Ecological stoichiometry connects different levels of biology, from the gene to the globe, by scaling up elemental ratios (e.g., carbon [C], nitrogen [N], and phosphorus [P]). Thus, ecological stoichiometry could be a powerful tool for revealing certain physiological processes of plants. However, C:N:P stoichiometry remains unclear at the community and ecosystem level, despite it being potentially important for primary productivity. In this study, we measured the C, N, and P content of different plant organs, litter, and soil in 9 natural forest ecosystems (cold-temperate to tropical forests along a 3700-km transect in China) to explore C:N:P stoichiometry and the main influencing factors.

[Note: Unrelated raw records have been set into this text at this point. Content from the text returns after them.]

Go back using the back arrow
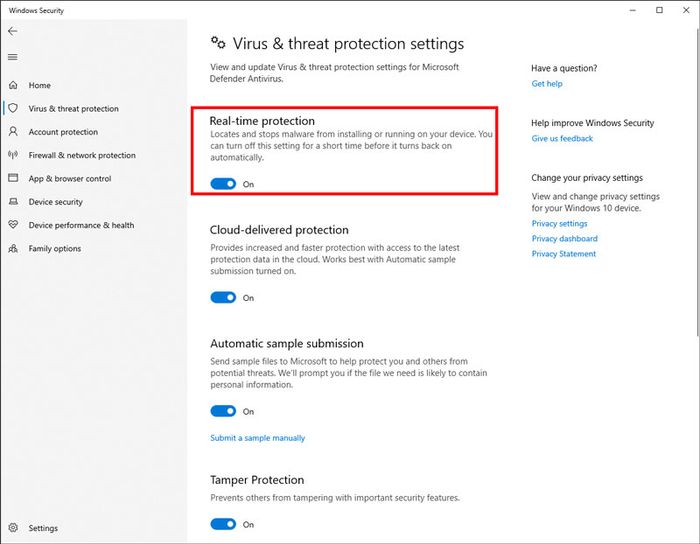pos(12,31)

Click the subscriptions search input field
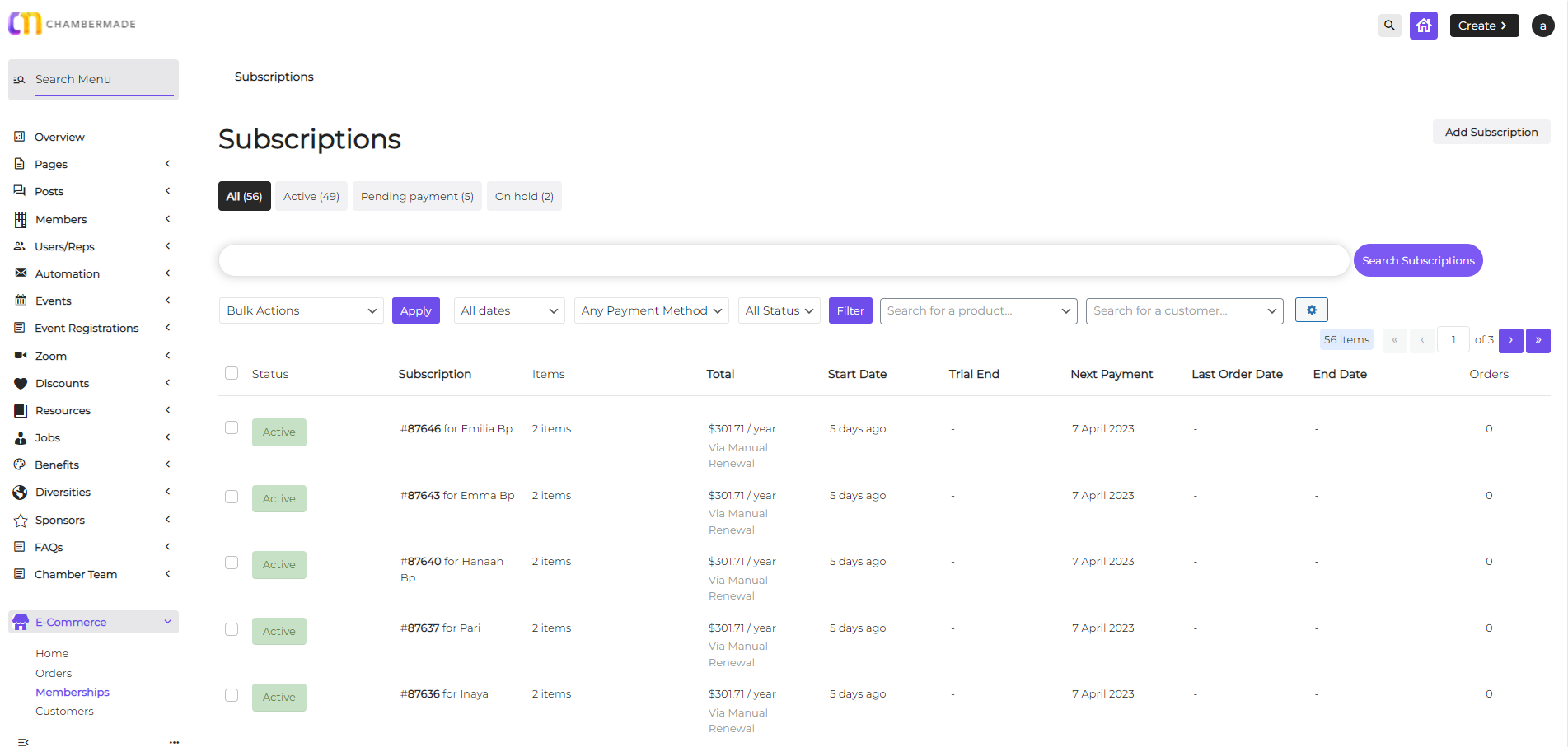pos(783,260)
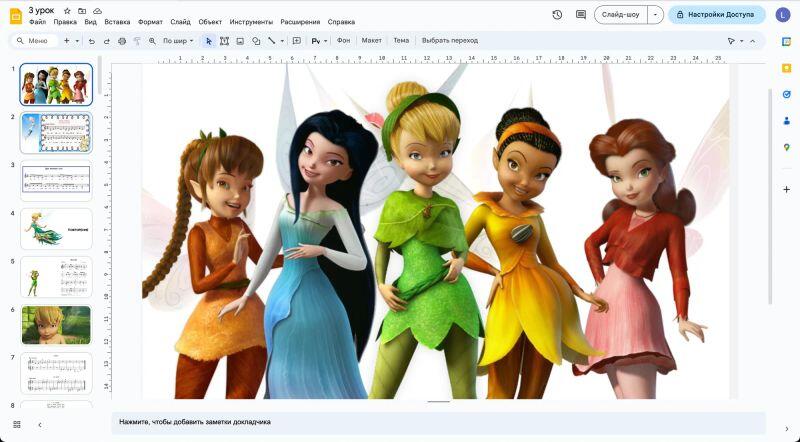Open the Слайд-шоу dropdown arrow

[655, 15]
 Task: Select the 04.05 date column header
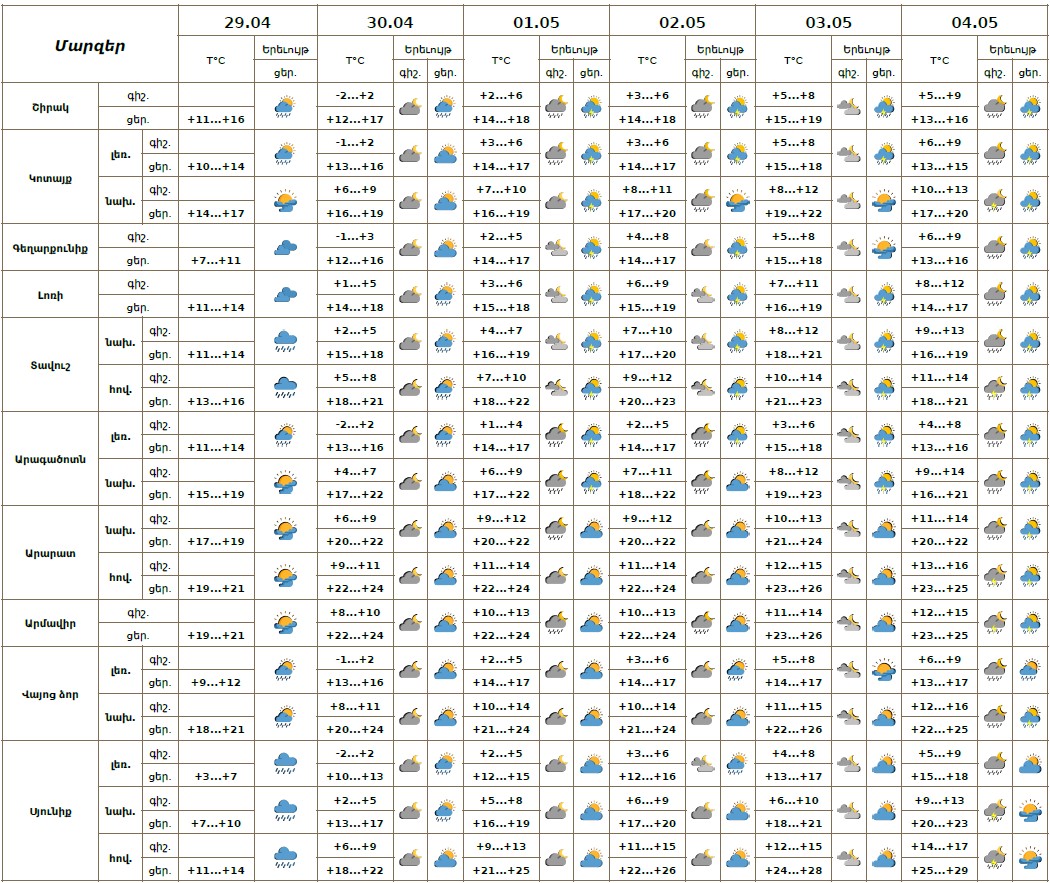tap(974, 21)
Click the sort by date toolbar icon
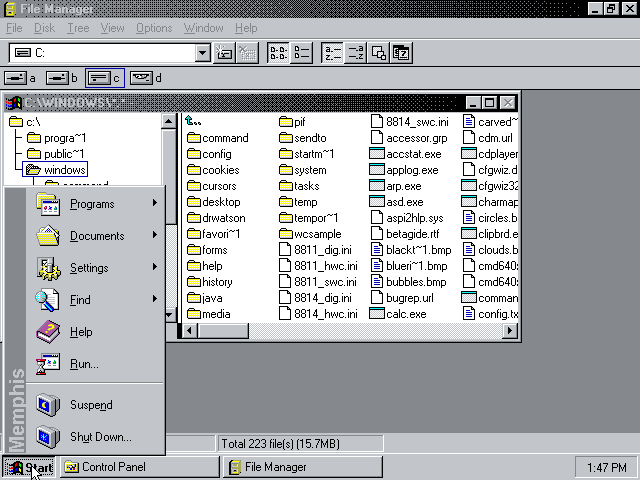Viewport: 640px width, 480px height. (x=401, y=53)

C:N:P stoichiometry was evaluated for different components in the forest ecosystems (plant community, soil, litter, and ecosystem) and, at the community level, for different organs (leaves, branches, trunks, and roots) from 803 plant species. The ratios of C:P and N:P decreased with increasing latitude, with spatial patterns being primarily regulated by climate. Interestingly, the homeostasis of N, P, and N:P was highest in leaves, followed by branches, roots, and trunk, supporting the hypothesis that more active organs have a higher capacity to maintain relatively stable element content and ratios. At the community level, the leaf N:P ratio indicated increasing P limitation in forests of lower latitude (i.e., more southerly) in China's forests. Our findings demonstrate the spatial patterns of C:N:P stoichiometry and the strategies of element distribution among different organs in a plant community, providing important data on C:N:P to improve the parameterization of future ecological models.